■ AIM OF THE TASK ■
Please copy the items below word for word, leaving out the pictures.

■ DATASET EXTRACT ■
********

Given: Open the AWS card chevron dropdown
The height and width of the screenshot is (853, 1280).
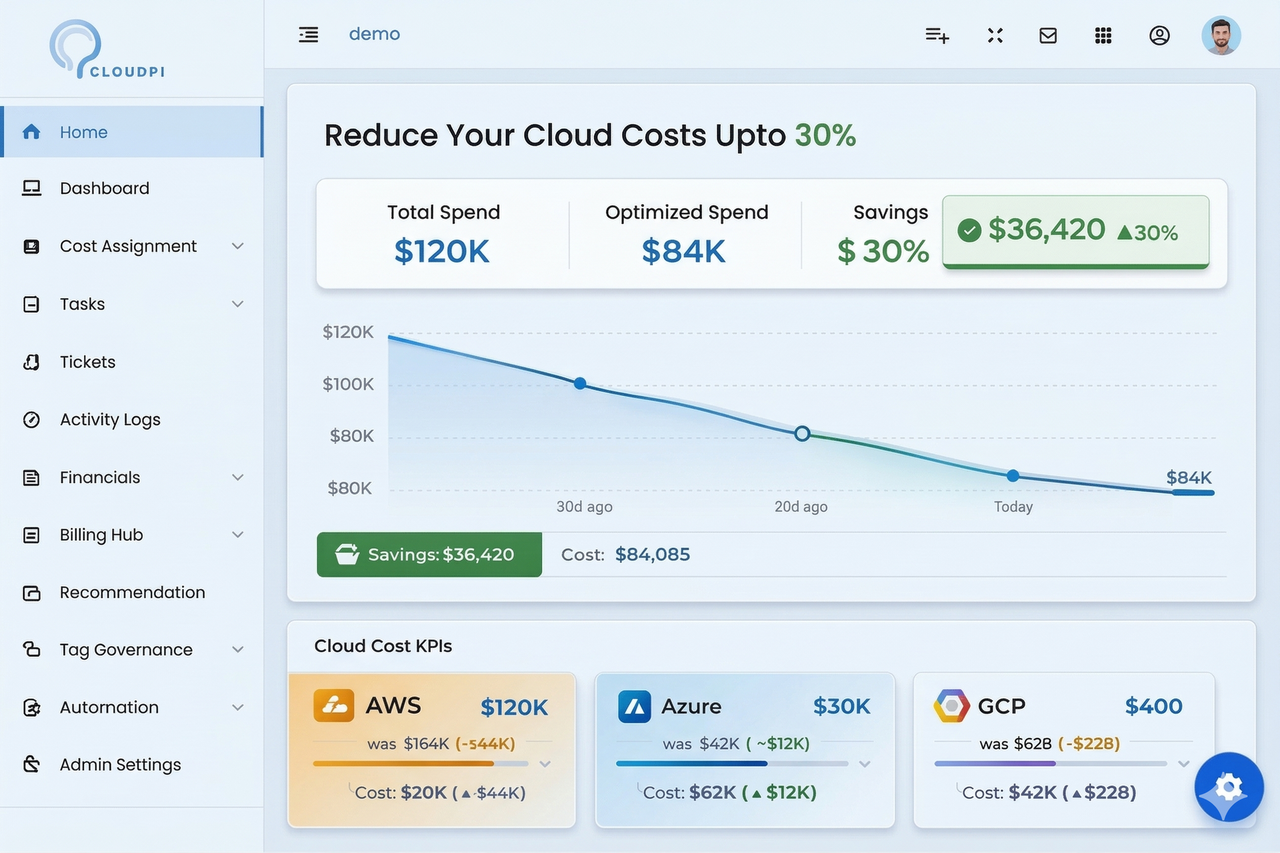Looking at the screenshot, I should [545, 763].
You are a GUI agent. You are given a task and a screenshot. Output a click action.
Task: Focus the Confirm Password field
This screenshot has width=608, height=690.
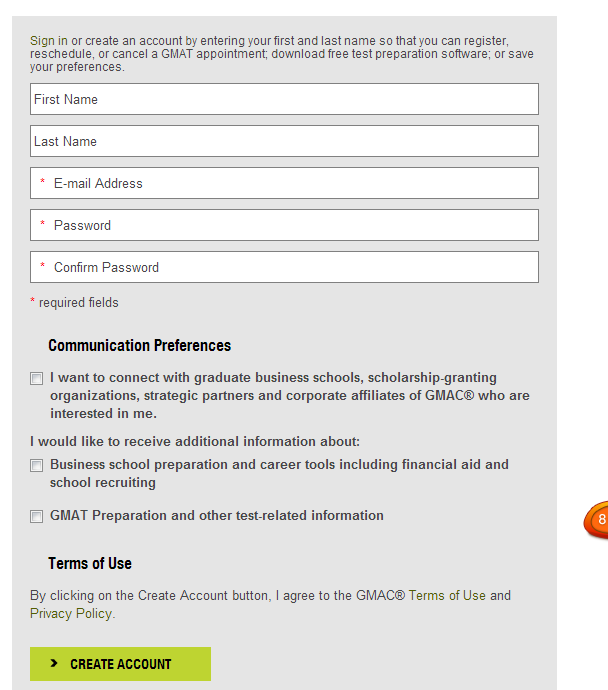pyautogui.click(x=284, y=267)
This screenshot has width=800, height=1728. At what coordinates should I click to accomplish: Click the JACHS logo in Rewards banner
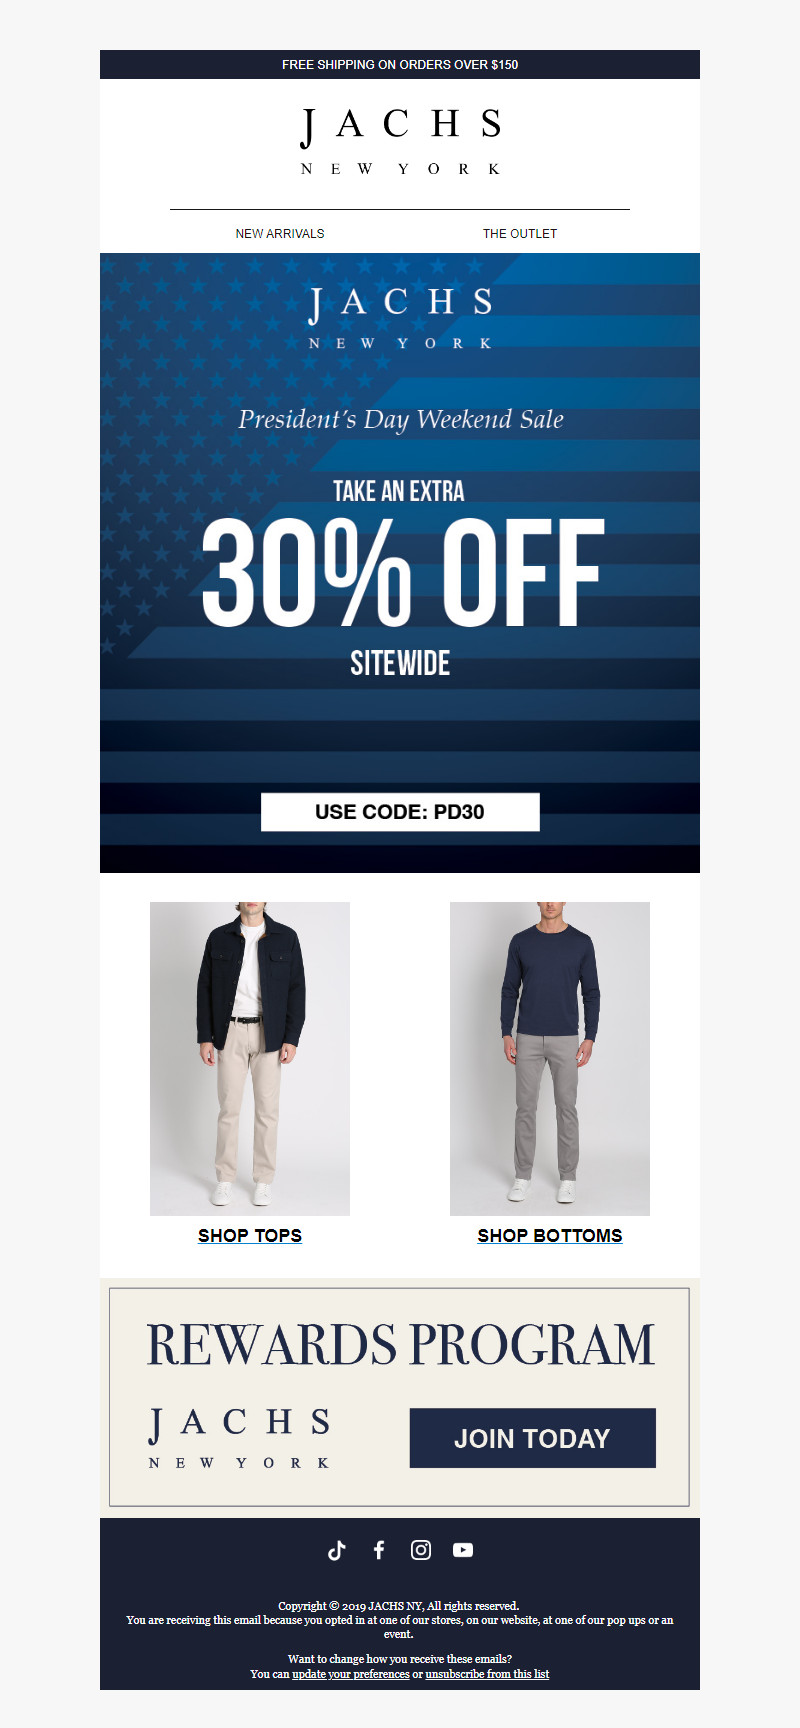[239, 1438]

********

■ OUTPUT FOR THIS TASK ■
Given: Open the AWS card chevron dropdown
The height and width of the screenshot is (853, 1280).
Looking at the screenshot, I should [545, 763].
You are a GUI agent. You are given a task and a screenshot. Output a click action.
Task: Focus the Confirm Password field
This screenshot has width=608, height=690.
pyautogui.click(x=284, y=267)
This screenshot has width=800, height=1728. At what coordinates should I click to accomplish: Click the JACHS logo in Rewards banner
[239, 1438]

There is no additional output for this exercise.